Purification of DNA from Agarose by Electrophoresis
- Run an analytical gel of suitable percentage in TAE or TBE buffer with ethidium bromide.
- Cut out the required band on the longwave transiluminator.
- Clip a piece of pre-prepared and rinsed dialysis tubing at one end. Cut the tubing to a length that is holdable but not excessively long.
- Squeeze out any water and pipette in 200-600μl of TAE buffer without ethidium bromide (unless your band is very small use 600μl).
- Insert the agarose slice and position it parallel to the wall of the tubing and carefully squeeze out any bubbles. Clip the tubing just above the gel slice.

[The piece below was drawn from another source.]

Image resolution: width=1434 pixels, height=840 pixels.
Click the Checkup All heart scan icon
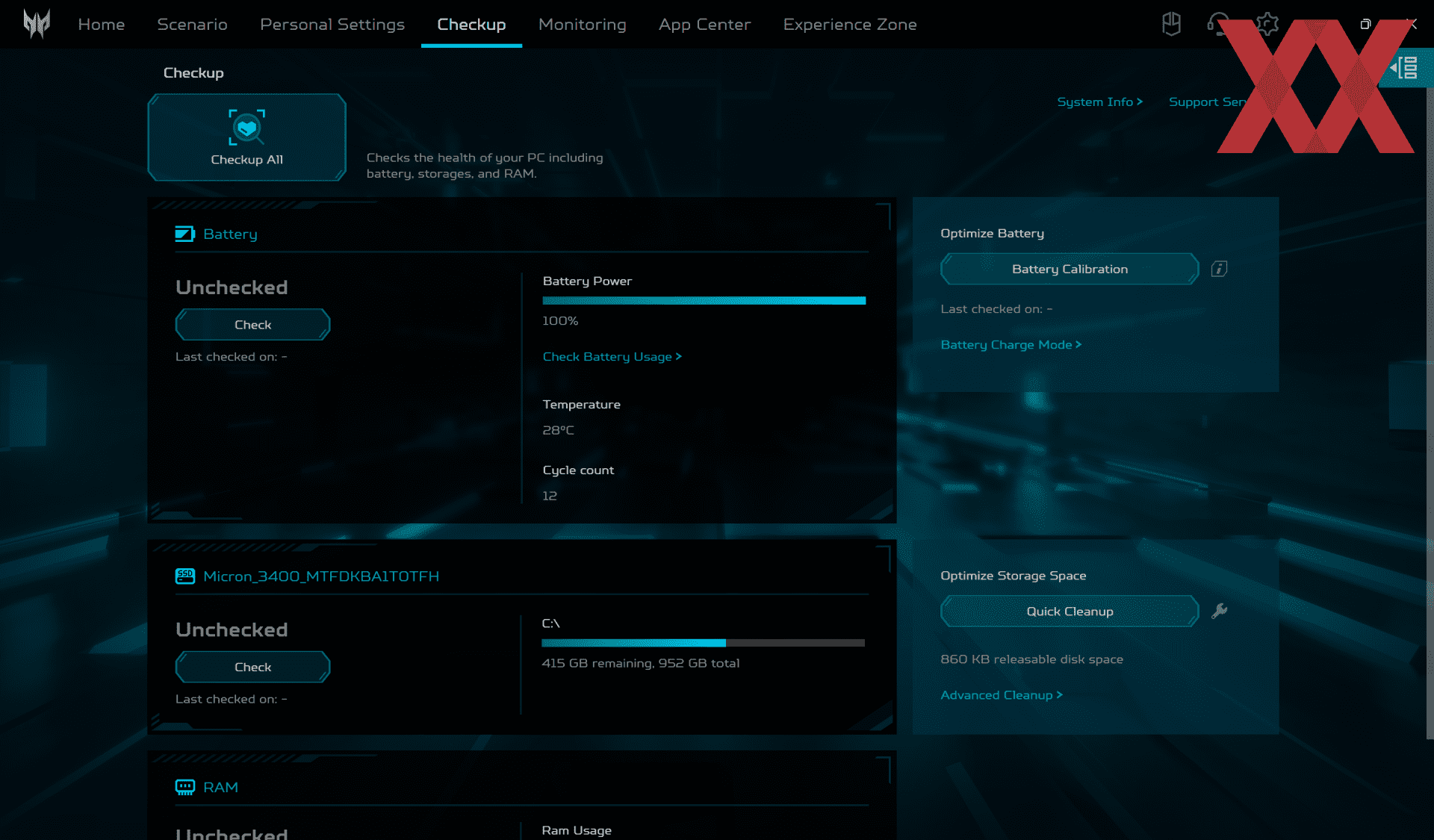click(x=246, y=127)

- Place the tubing horizontally on a tray and return it to the tank which has been filled to just above the level of the tray with TAE or TBE without ethidium bromide.
- Electrophorese at 90V for 1 hour.
- Check the bag on the longwave transilluminator. The DNA should be a bright band stuck on the inner surface of the tubing.
- Return the bag to the tank, reverse the polarity and electrophorese at the same voltage for 30 seconds.
- Using a 200µl pipette, remove all the buffer from around the gel.
- Check the bag on the transilluminator. All the fluorescence should have gone and should be seen in the eppendorf tube containing the removed buffer.
- Make the solution 0.3M with NaCl and ethanol precipitate overnight at -20°C.